Posts tagged "The Nightmare"

This show review is a guest post by Alex Byrd. Follow her on twitter: @_THEMUSE_

Shogun, Adikt Footwear, Unkommon Kolor, and ESPN deserve an infinite amount of daps and chest bumps for harmonizing the best hip-hop sounds of Dallas under one roof this past Sunday.

Every single act killed their sets, sent the audience into another world and we in turn saw first hand what happens when pigs fly and you say hello to earth.

The boisterous collections of sounds manifested into a verbal art form could correct any form of ADD one had prior to entering. I mean, don’t be a sore loser if you were unable to witness the legendary antics; it pays off to be a nice guy.

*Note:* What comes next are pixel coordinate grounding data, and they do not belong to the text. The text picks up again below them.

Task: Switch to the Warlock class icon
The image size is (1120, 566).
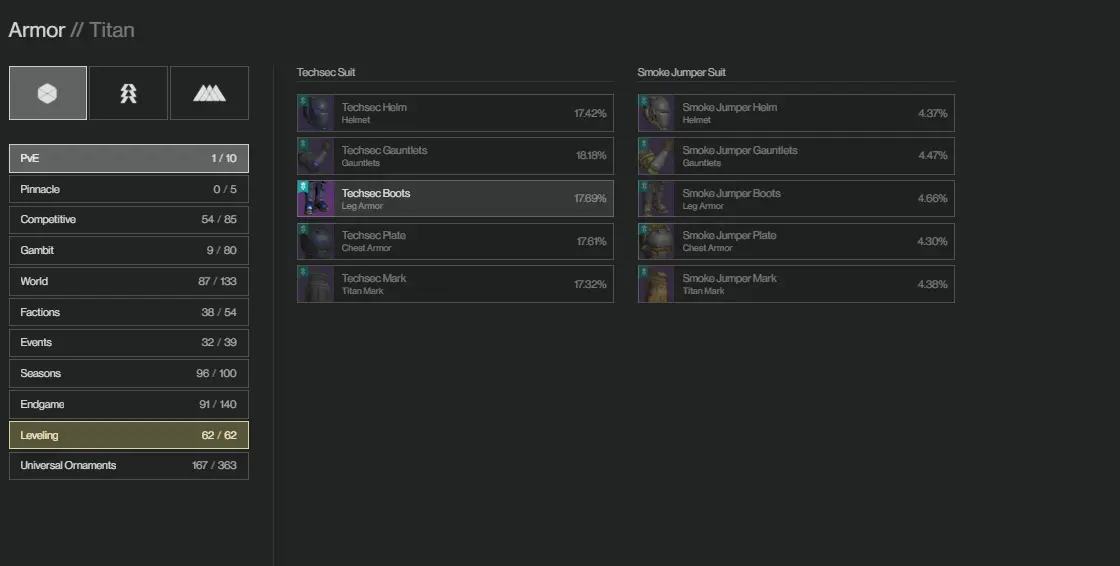Action: (209, 93)
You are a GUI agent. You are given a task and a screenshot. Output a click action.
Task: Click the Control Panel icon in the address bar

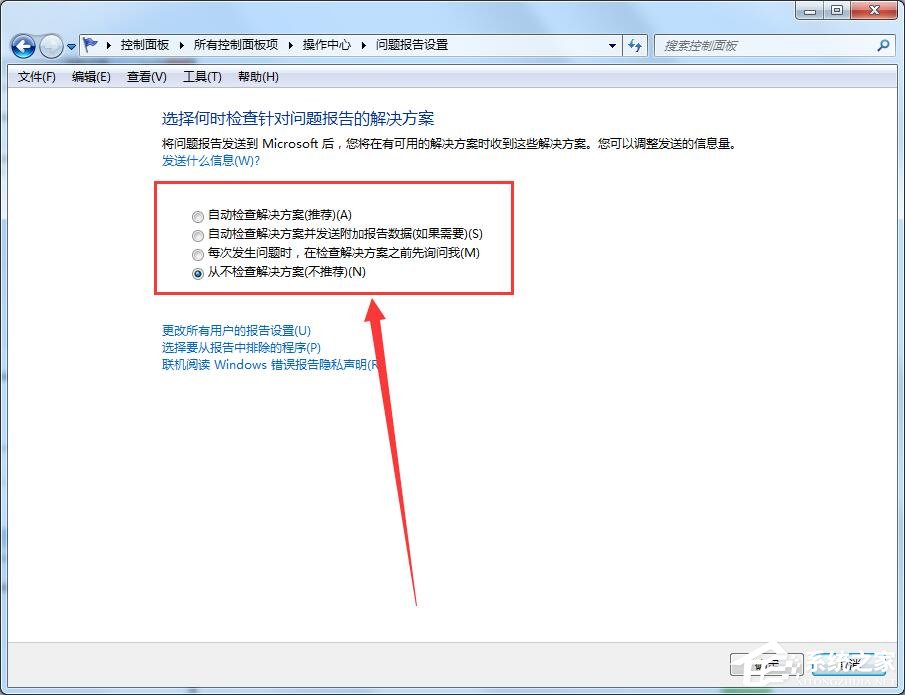tap(88, 44)
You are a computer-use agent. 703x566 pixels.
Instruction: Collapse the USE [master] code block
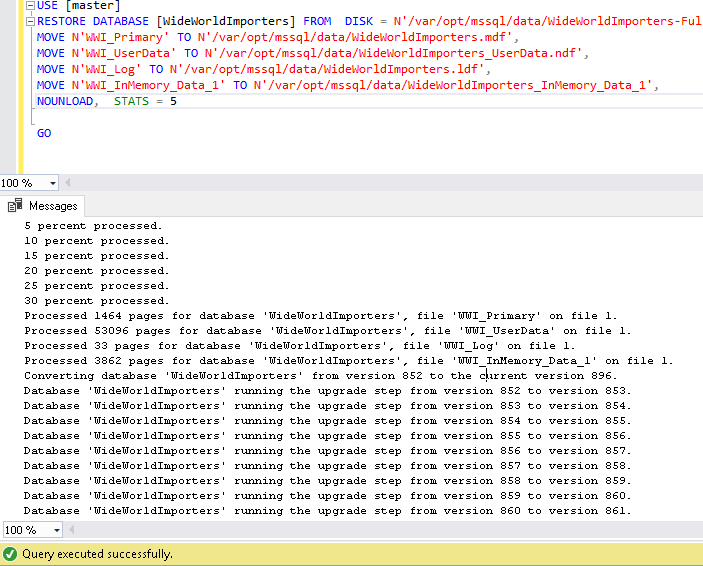(29, 6)
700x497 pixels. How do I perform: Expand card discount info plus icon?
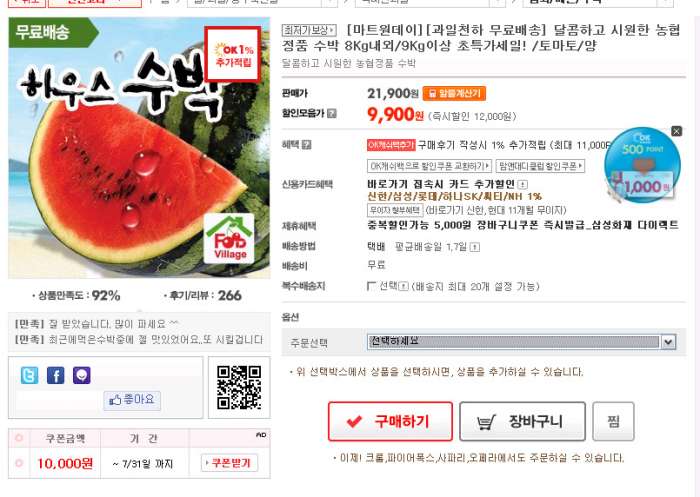coord(522,184)
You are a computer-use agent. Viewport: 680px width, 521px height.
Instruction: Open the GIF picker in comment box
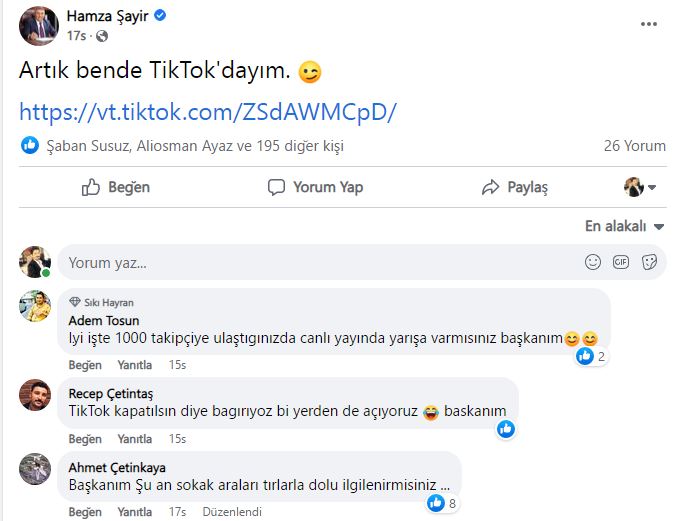[x=621, y=262]
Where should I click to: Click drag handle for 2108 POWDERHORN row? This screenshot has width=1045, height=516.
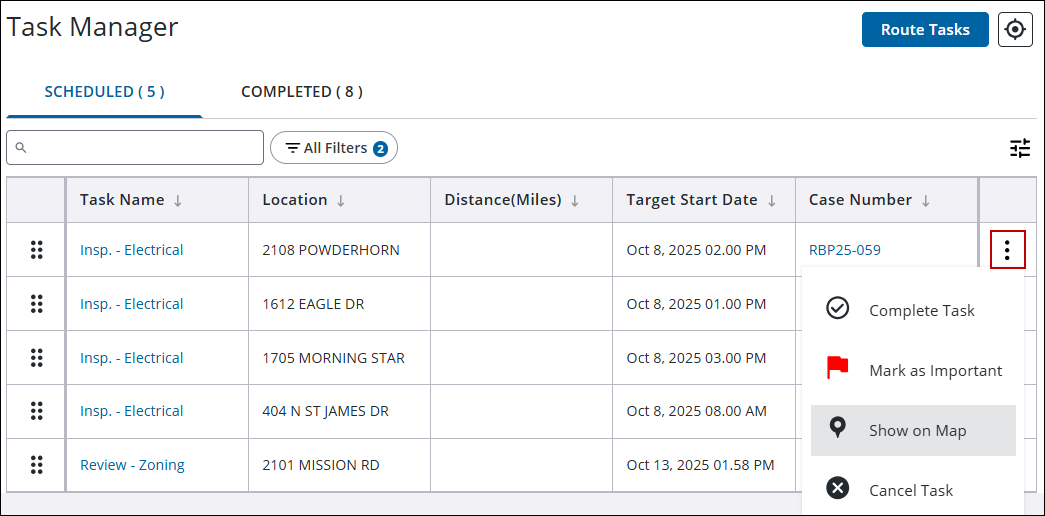37,250
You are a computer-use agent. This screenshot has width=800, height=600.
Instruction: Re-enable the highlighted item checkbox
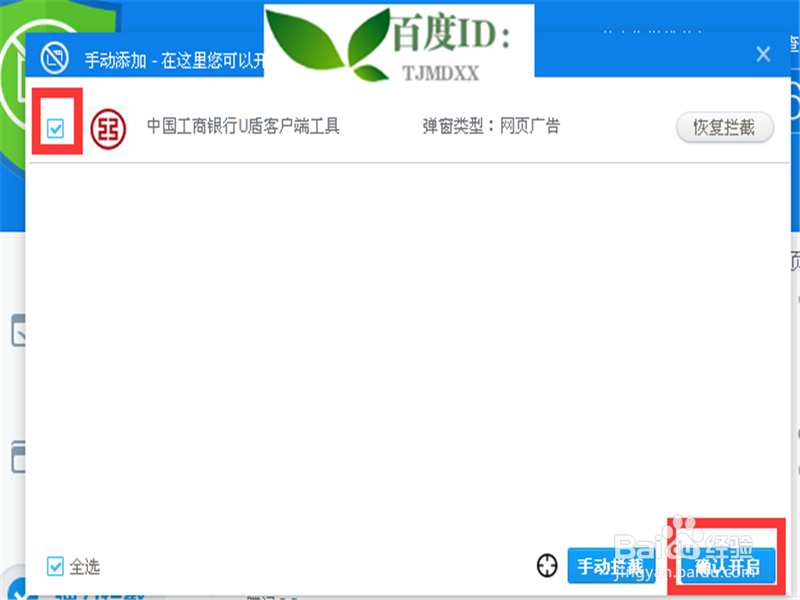[x=57, y=127]
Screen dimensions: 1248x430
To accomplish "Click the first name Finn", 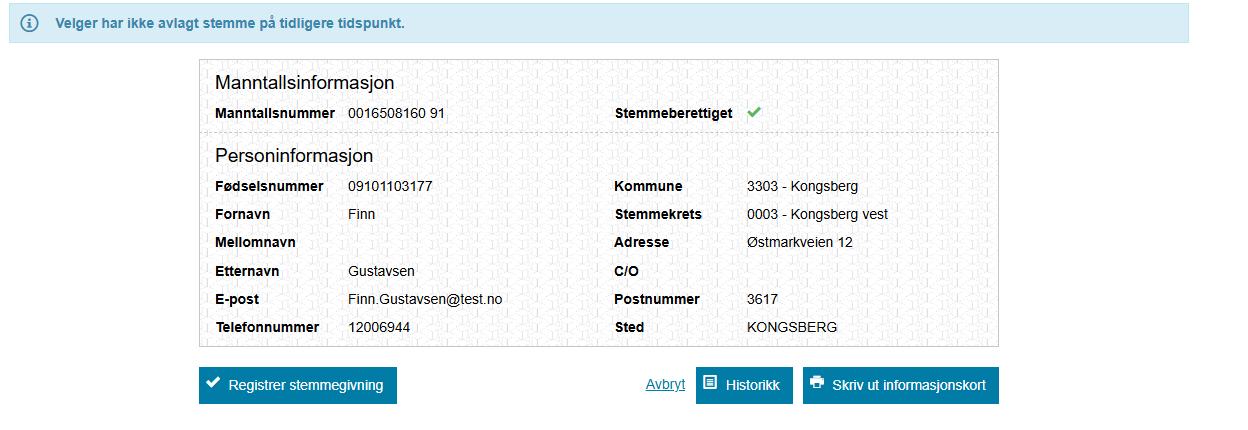I will tap(362, 214).
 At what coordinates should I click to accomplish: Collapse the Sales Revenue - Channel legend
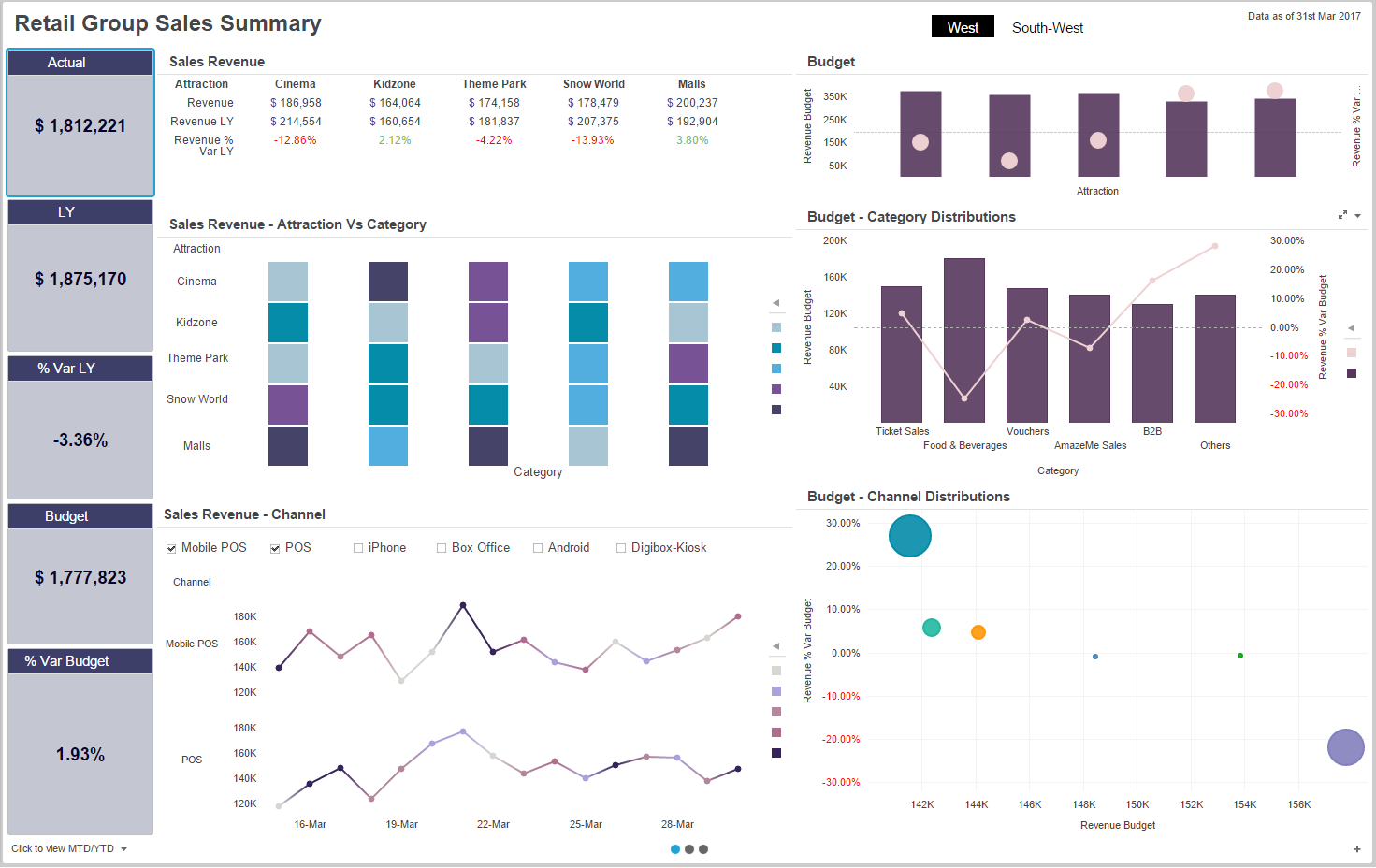tap(775, 645)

A.N.T. kick started the show with a few tracks from his newest mixtape, Classics. Every head began to bob a little harder when the first few beats of Jay-Z’s “Hard Knock Life” dropped. He rapped his song entitled “College Life” while sporting his usual trademark NBA head band. A.N.T., a student of the University of North Texas, enjoys that song because, “it’s a fun track with a lot of energy and everyone who knows anything about college can relate.” He hopes to continue growing his fan base for those who enjoy catchy and relatable music.

The perfect segue between awkward technical difficulties, was the spoken word version of “The Rapture” articulated by Jamil Kelley. This surprising cameo performance was a preview for his EP entitled, Neo Tokyo, due to hit a stereo near you on Thanksgiving Day and for that we are forever thankful.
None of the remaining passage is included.